Sacred Concert

Duke Ellington's Sacred Concert. The Høybye/Pedersen version – for soprano solo, mixed voices and Big Band.

Material published as:

Choral score


  1. Praise God
  2. Heaven
  3. Freedom-suite
  4. The Shepherd
  5. The Majesty of God
  6. Come Sunday
  7. David danced before the Lord
  8. Almighty God
  9. T.G.T.T
  10. Praise God and Dance - Finale

About Duke Ellington’s Sacred Concert – The Høybye/Pedersen version:

Duke Ellington rarely expressed his association with the church in his music. However, at the age of 66 he was asked to compose music for a series of concerts planned to take place in major churches all over the U.S. He was inspired and accepted the commision. His increased interest in sacred music may have been connected with the fact that his close friend and fellow-composer Billy Strayhorn had become very ill and died shortly after the initial performance of the First Sacred Concert.

Between 1966 and 1974 Ellington and his band toured the U.S. and Europe with the three Sacred Concerts. He used different vocal soloists – one of the more famous being the Swedish jazz singer Alice Babs – and local choirs.

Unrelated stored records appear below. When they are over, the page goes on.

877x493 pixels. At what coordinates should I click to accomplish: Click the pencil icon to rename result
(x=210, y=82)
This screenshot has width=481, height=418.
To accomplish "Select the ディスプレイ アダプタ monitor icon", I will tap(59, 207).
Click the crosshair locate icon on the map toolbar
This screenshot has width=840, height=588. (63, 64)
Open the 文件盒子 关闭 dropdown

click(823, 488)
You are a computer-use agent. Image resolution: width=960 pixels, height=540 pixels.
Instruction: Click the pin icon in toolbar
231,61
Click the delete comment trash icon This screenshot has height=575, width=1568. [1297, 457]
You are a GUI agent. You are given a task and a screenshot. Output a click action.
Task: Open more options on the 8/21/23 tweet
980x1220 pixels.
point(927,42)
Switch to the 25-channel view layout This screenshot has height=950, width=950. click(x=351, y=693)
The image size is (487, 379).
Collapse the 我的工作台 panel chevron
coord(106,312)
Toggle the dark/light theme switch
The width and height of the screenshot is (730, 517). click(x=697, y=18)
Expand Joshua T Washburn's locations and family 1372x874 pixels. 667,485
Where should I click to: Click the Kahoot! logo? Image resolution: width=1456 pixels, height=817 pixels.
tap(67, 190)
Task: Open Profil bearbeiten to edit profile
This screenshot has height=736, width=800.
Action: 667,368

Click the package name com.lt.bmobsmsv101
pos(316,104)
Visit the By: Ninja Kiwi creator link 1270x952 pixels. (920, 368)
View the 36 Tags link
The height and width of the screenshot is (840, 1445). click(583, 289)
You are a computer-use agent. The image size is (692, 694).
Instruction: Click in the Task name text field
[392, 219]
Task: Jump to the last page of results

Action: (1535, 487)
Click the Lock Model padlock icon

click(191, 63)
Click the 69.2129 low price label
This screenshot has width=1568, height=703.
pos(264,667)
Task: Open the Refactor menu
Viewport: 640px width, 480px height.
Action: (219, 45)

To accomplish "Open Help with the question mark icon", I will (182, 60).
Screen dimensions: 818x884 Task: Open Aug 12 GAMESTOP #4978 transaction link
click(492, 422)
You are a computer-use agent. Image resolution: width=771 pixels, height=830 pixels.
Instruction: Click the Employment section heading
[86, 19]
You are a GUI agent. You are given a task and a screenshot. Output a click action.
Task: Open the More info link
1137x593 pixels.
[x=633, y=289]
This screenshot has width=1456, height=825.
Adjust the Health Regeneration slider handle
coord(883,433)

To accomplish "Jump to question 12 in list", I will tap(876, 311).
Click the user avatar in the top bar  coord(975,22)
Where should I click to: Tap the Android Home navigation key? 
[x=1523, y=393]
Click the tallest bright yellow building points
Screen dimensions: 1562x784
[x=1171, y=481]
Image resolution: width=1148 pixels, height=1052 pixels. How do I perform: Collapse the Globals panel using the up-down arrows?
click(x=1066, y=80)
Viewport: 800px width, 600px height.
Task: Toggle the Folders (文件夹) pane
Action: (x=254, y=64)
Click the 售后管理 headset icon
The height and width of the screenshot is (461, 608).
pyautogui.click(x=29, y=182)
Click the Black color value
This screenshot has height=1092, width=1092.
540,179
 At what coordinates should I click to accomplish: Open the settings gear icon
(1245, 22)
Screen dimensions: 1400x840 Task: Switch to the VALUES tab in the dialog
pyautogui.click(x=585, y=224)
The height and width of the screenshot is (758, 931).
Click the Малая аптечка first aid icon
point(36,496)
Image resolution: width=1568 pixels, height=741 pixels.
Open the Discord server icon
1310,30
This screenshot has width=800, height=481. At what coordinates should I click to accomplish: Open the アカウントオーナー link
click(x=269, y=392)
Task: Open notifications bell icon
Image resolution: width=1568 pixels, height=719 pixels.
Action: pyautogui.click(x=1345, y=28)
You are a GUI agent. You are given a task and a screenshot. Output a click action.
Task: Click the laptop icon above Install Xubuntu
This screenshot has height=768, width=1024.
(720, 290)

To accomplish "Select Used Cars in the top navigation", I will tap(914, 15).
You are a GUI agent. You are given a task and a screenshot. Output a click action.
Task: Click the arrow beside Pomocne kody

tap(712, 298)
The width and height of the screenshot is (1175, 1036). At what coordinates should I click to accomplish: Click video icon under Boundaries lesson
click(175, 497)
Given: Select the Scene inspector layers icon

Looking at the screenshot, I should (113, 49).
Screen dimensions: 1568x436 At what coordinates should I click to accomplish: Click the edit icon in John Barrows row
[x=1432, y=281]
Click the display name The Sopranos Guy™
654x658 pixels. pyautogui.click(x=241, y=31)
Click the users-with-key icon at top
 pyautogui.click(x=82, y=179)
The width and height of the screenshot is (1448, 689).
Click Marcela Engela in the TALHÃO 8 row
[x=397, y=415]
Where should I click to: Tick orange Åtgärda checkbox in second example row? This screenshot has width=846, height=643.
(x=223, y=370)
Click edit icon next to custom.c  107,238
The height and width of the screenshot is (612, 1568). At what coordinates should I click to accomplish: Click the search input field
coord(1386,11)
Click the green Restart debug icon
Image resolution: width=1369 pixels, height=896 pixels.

The music consisted of partly old compositions, revised for the occasion, and partly new material. The order in which the different pieces were played was not fixed and the programme could vary from one concert to the next (which is not alien  to a jazz musician). Parts originally written for  the First Sacred Concert could easily be used in the Second….. or Third and vice versa. It seems that Ellington, together with his musicians, decided upon the contents of a concert immediately before each performance. This is probably why no complete score of the Sacred Concerts exists. Consequently, each time leaders of big bands and choirs all over the world have planned performances of this music, they have been forced to make their own arrangements.

In 1993 John Høybye was asked to lead a large, international workshop on Ellington’s Sacred Concerts. As no score was available, he decided to arrange the music along with Peder Pedersen and to have a complete score including orchestral parts and choral arrangements published.

In the original version the choir mostly sang in unison and had a somewhat minor role, partly because the touring composer had a very limited time to rehearse with the successive local choirs. Furthermore, Ellington was not nearly as familiar with the choir as he was with the orchestra.

In the Høybye/Pedersen version the choir and the band are equals - perhaps with a slight emphasis on the  choir. As the new version consists of material from all three concerts, it is simply called Sacred Concert.